**WORK INSTRUCTION**
Please transcribe the listing that follows exactly; images are to be excluded.

**INFORMATION PROVIDED**
::::::

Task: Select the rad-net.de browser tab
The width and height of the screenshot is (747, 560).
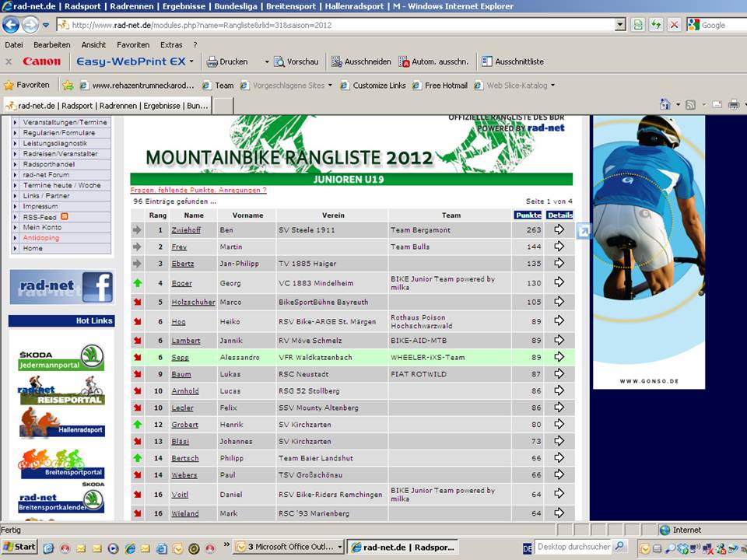Action: [x=107, y=105]
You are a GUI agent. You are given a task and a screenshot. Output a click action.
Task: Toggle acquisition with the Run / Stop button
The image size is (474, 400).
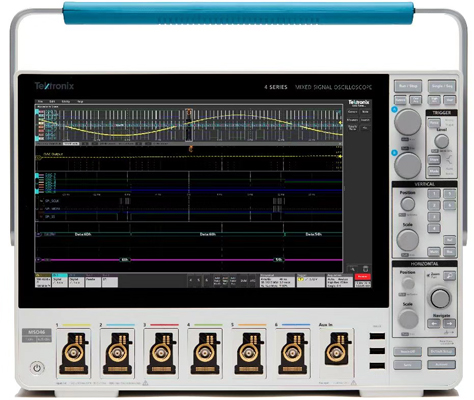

::::::

**SOLUTION TO THIS TASK**
Task: Select the rad-net.de browser tab
The width and height of the screenshot is (747, 560).
Action: [x=107, y=105]
You are a GUI agent. You are given a task and a screenshot. Output a click action.
Task: Toggle acquisition with the Run / Stop button
The image size is (474, 400).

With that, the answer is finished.